ChatBridge as a standard Heddle worker

Any ChatBridge can be wrapped as a ProcessingBackend for use in regular pipelines (not just councils):

name: "gpt4_processor"
processing_backend: "heddle.contrib.chatbridge.worker.ChatBridgeBackend"
processing_config:
  bridge_class: "heddle.contrib.chatbridge.openai.OpenAIChatBridge"
  model: "gpt-4o"
  api_key_env: "OPENAI_API_KEY"

Design patterns

Pattern 1: Architecture review council

Three agents with different expertise, full visibility, critic runs on a stronger model:

agents:
  - name: "architect"
    worker_type: "reviewer"
    tier: "standard"
    role: "System design and scalability"
    sees_transcript_from: ["all"]
  - name: "security"
    worker_type: "reviewer"
    tier: "standard"
    role: "Security and threat modeling"
    sees_transcript_from: ["all"]
  - name: "critic"
    worker_type: "reviewer"
    tier: "frontier"
    role: "Find weaknesses in every proposal"
    sees_transcript_from: ["architect", "security"]

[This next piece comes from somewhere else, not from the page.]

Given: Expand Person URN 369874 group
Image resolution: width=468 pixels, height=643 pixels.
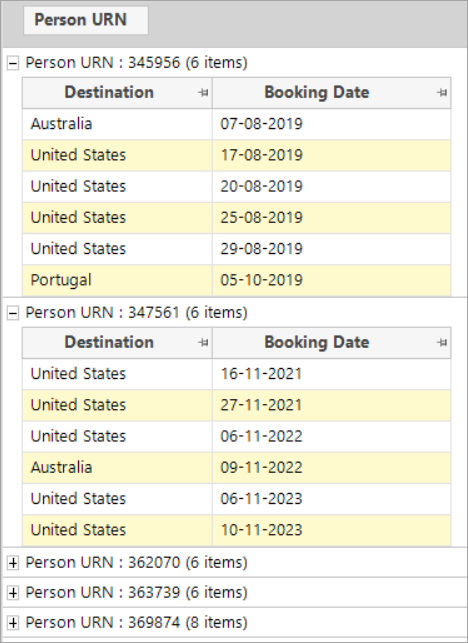Looking at the screenshot, I should (13, 623).
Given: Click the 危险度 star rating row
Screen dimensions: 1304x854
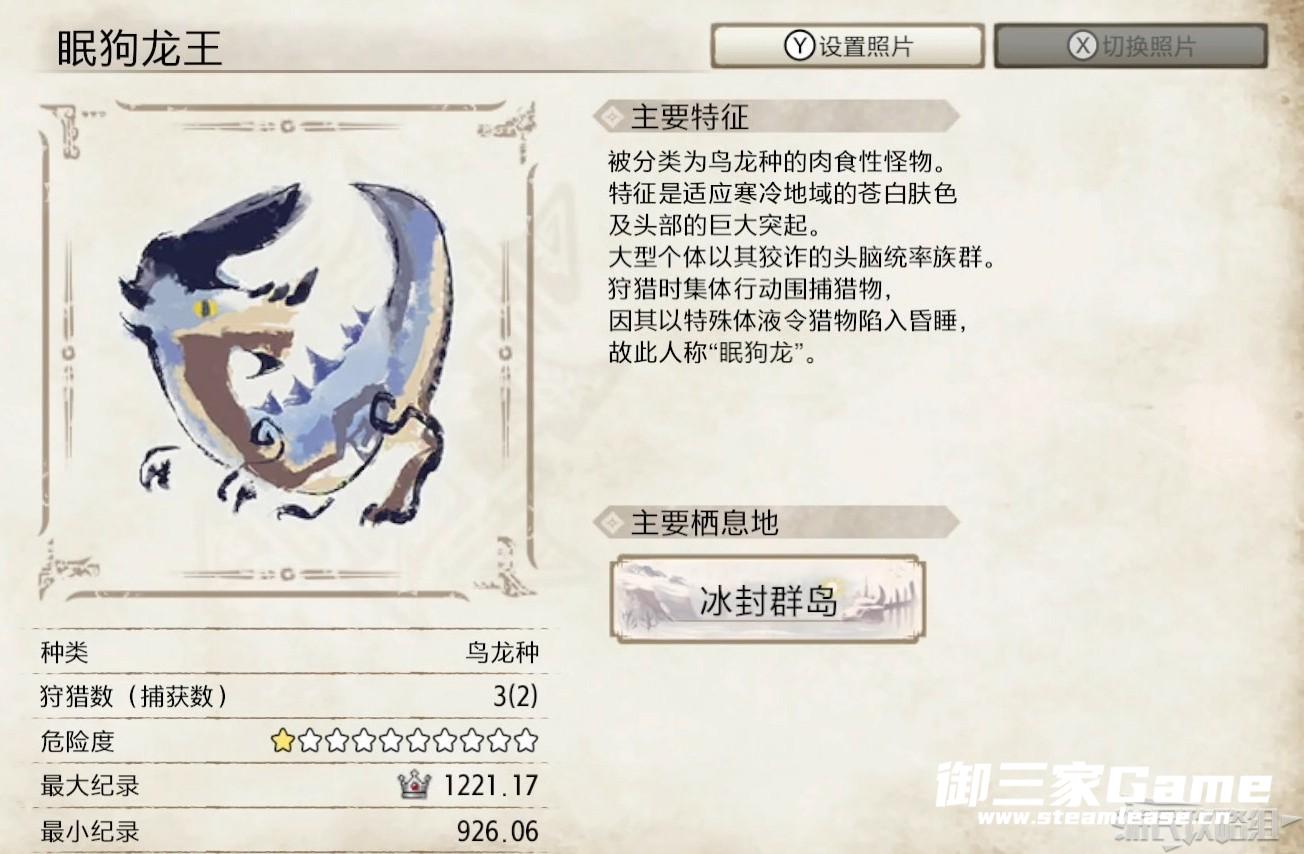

Pattern 2: Delphi consensus

Anonymous positions to reduce anchoring bias, with convergence feedback:

protocol: "delphi"
convergence:
  method: "llm_judge"
  threshold: 0.85
agents:
  - name: "expert_a"
    worker_type: "analyst"
    tier: "standard"
    role: "Domain expert A"
    sees_transcript_from: ["all"]
  - name: "expert_b"
    worker_type: "analyst"
    tier: "standard"
    role: "Domain expert B"
    sees_transcript_from: ["all"]

Agents see "Participant A", "Participant B" instead of real names.

Pattern 3: Mixed-vendor deliberation

Use different LLM providers for diversity of perspective:

agents:
  - name: "claude_analyst"
    worker_type: "analyst"
    tier: "standard"
    role: "Analytical perspective (Claude)"
  - name: "gpt_analyst"
    bridge: "heddle.contrib.chatbridge.openai.OpenAIChatBridge"
    bridge_config:
      model: "gpt-4o"
      api_key_env: "OPENAI_API_KEY"
    role: "Alternative perspective (GPT-4)"
  - name: "local_analyst"
    bridge: "heddle.contrib.chatbridge.ollama.OllamaChatBridge"
    bridge_config:
      model: "llama3.2:3b"
    role: "Efficiency-focused perspective (local model)"

Installation

pip install heddle-ai[council]              # Council framework (no new deps)
pip install heddle-ai[chatbridge]           # ChatBridge adapters (adds openai)
pip install heddle-ai[council,chatbridge]   # Both

Or from source:

uv sync --extra council --extra chatbridge

API reference

See the Contrib API reference for class-level documentation of CouncilRunner, CouncilConfig, ChatBridge, and all adapter classes.